Se diversifier du « front office »

Mais cette grosse opération financière a probablement un objectif plus large, avance Nicole France, analyste chez Constellation Research. Salesforce veut aller un peu plus vers le back-office et les outils métiers. Slack serait sa dernière tentative en date pour se diversifier.

Dans le collaboratif, Salesforce avait déjà acheté GroupSwim en 2009 – devenu Chatter – que Salesforce avait marqueté comme un « Facebook pour les métiers » (un RSE). Sept ans plus tard, en 2016, il mettait la main sur Quip (un outil à la Office 365/G Suite). Mais aucun des deux n’a donné à Salesforce la base d’utilisateurs qu’il souhaitait.

« Slack, MuleSoft, Tableau, montrent que Salesforce veut étendre son empreinte dans les entreprises ; il ne veut pas être cantonné aux applications front office de gestion de clients. »
Nicole FranceConstellation Research

Avec ses 12 millions d’utilisateurs, Slack permettra au contraire à Salesforce de changer de dimension dans le collaboratif. Et de générer des revenus significatifs supplémentaires (plus de 800 millions de dollars à date) pour atteindre son ambitieux objectif de 28 milliards de dollars de chiffre d’affaires en 2023 et 60 milliards d’ici 2034.

« Les rachats de Slack, de MuleSoft et de Tableau indiquent tous les trois que Salesforce essaie d’étendre son empreinte dans les entreprises. Salesforce ne veut pas être cantonné aux applications front office de gestion des clients », résume Nicole France. « Slack est une opération significative dans ce projet stratégique ».

Predrag Jakovljevic, analyste principal chez Technology Evaluation Centers confirme cette velléité. « Salesforce essaie depuis longtemps, sans grand succès, de construire des outils de bureau pour les métiers ; ils n’ont fait qu’effleurer la surface des services ventes, marketing et support », constate Predrag Jakovljevic. « Aucun de leurs produits n’est vraiment utilisé toute la journée, et tous les jours – Slack l’est ».

Une rivalité grandissante avec l’ami Microsoft

Au fil du temps, Salesforce et Microsoft ont été des alliés et des rivaux.

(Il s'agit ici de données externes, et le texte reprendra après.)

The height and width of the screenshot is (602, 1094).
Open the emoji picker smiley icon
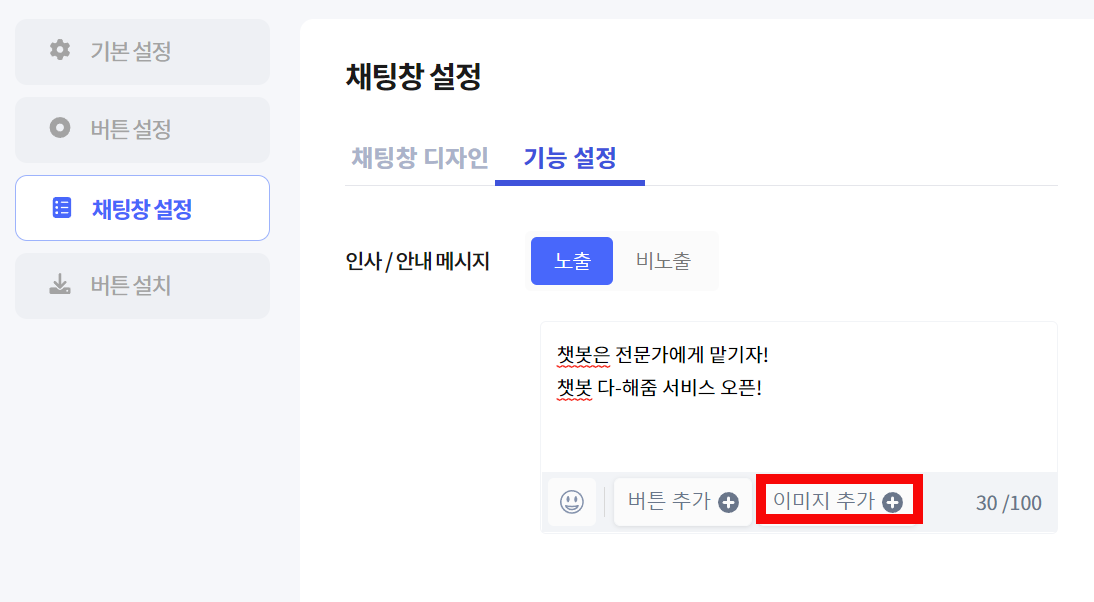click(571, 502)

Or Slack a récemment engagé une procédure antitrust contre Microsoft en Europe, dans laquelle il lui reproche de lier Teams à Office, ce qui entraverait illégalement la concurrence. Mais il est peu probable que cette affaire nuise à la relation des deux géants de l’IT, estime Predrag Jakovljevic. Salesforce Marketing Cloud par exemple, tourne sur Azure. Quant aux applications de Salesforce et de Microsoft, elles s’intègrent bien – une nécessité vu le nombre de clients qui utilisent les outils des deux éditeurs. L’acquisition de Slack devrait donc s’inscrire dans un contexte de « co-coopération habituelle », conclut-il.

Reste la question centrale que pose toute acquisition de Salesforce en dehors des domaines de la gestion des ventes, du marketing et du e-commerce : qu’arrivera-t-il à l’outil racheté ?

Interface de Slack
Interface utilisateur de Slack

Pour les utilisateurs de Slack, ce rachat ne devrait pas être un problème, estime Nicole France, Salesforce ne cherchera a priori pas à les pousser coûte que coûte vers Community Cloud (qui regroupe ses précédents outils collaboratifs) et devrait garder une version « indépendante ». Après tout, de nombreuses organisations utilisent à la fois Slack et Teams pour différents départements et différents workflows, pourquoi ne pas proposer plusieurs références collaboratives en catalogue ?

Du côté de Slack, ce rachat à prix d’or (l’entreprise ne fait aucun bénéfice et cumule plus d’un milliard de dollars de perte nette sur les trois années passées) se présente en tout cas comme une aubaine.

Slack n’a pas fondamentalement profité du passage massif au télétravail, en tout cas pas autant que son (ex ?) partenaire Zoom, que Google ou que Microsoft. Teams – qui a l’origine été lancé par Microsoft pour contrer le succès de Slack – a même dépassé son concurrent cette année.

« Cela explique probablement pourquoi Slack jette l’éponge maintenant, le timing est bon pour eux », lance Raju Vegesna, Chief Evangelist chez Zoho, l’éditeur indien d’applications métiers qui est concurrent de Salesforce avec plusieurs de ces briques.

Ni Salesforce ni Slack n’ont souhaité s’exprimer sur le projet de rachat.